> [WORK INSTRUCTIONS] Return the material unchanged from the line containing "This screenshot has" down to the line containing "click(752, 882)", both lines included. Leave the pictures out.

--- START OF TASK MATERIAL ---

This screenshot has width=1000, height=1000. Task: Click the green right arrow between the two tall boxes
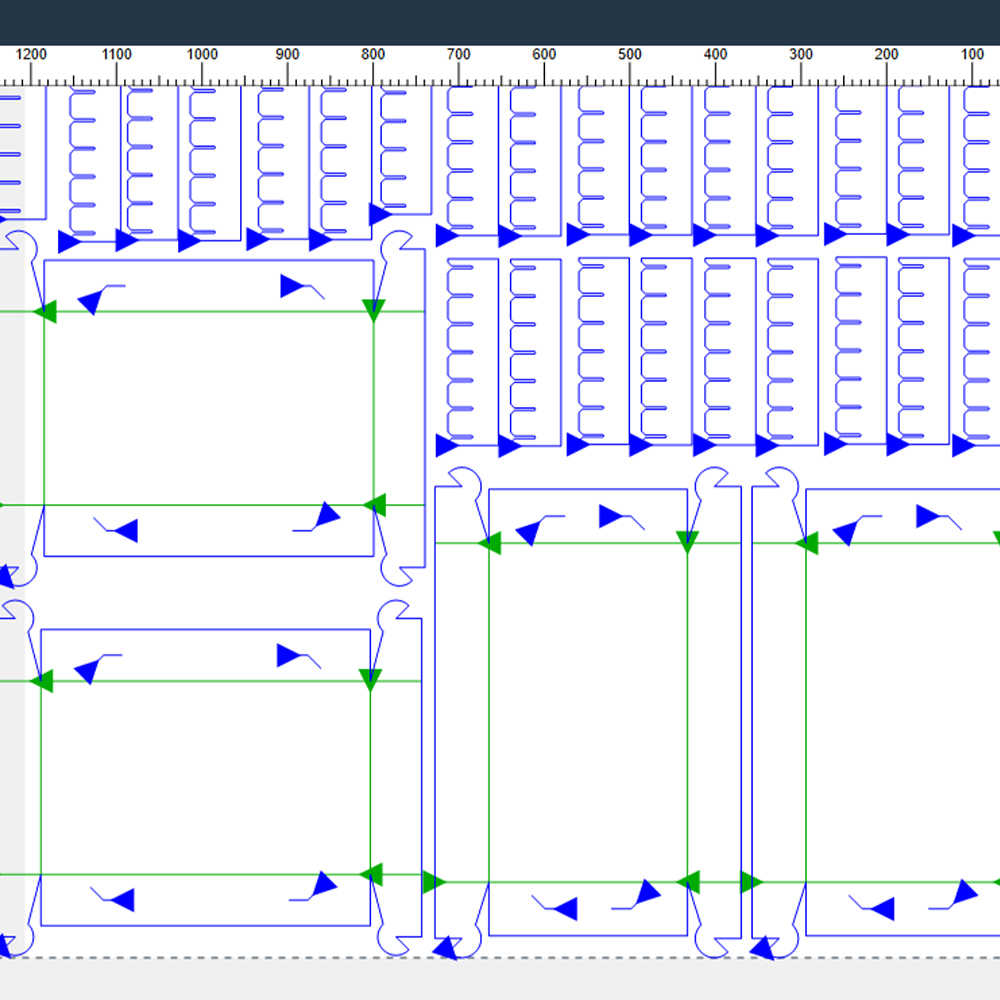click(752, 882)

--- END OF TASK MATERIAL ---
--- START OF TASK MATERIAL ---

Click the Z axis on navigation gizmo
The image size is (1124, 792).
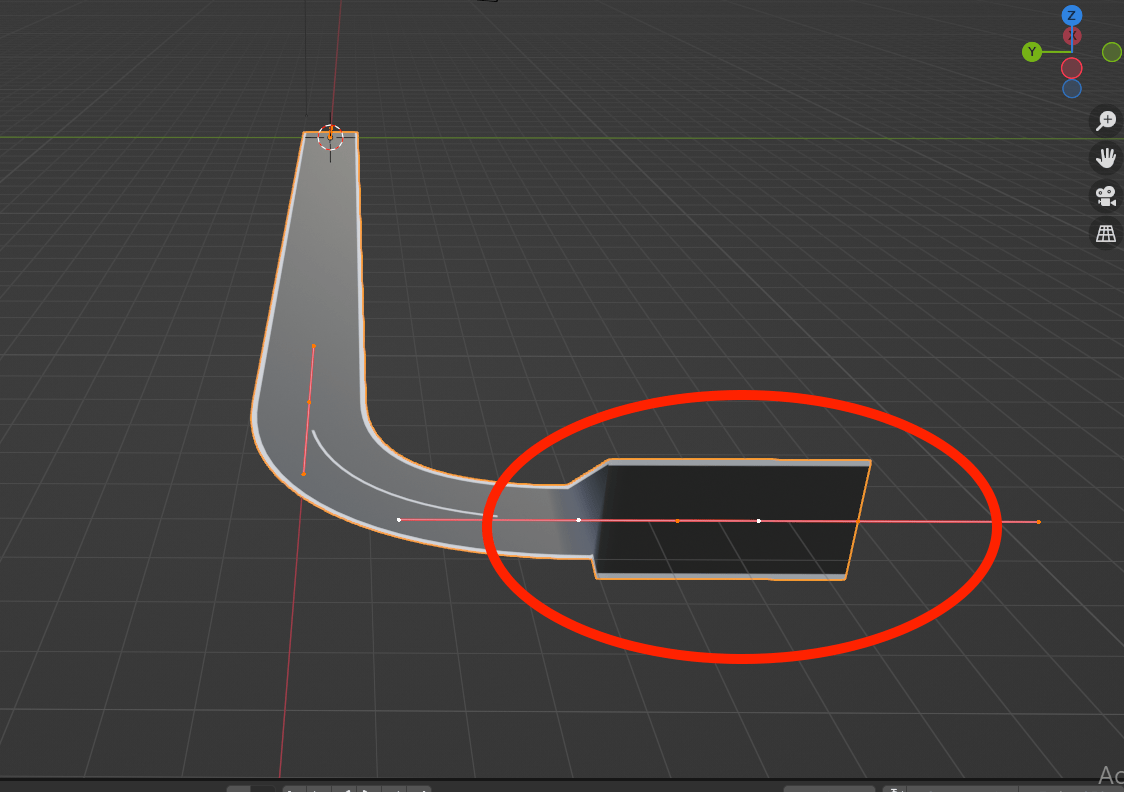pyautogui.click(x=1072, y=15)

--- END OF TASK MATERIAL ---

> [REPLY TO THE TASK]
This screenshot has width=1000, height=1000. Task: Click the green right arrow between the two tall boxes
click(752, 882)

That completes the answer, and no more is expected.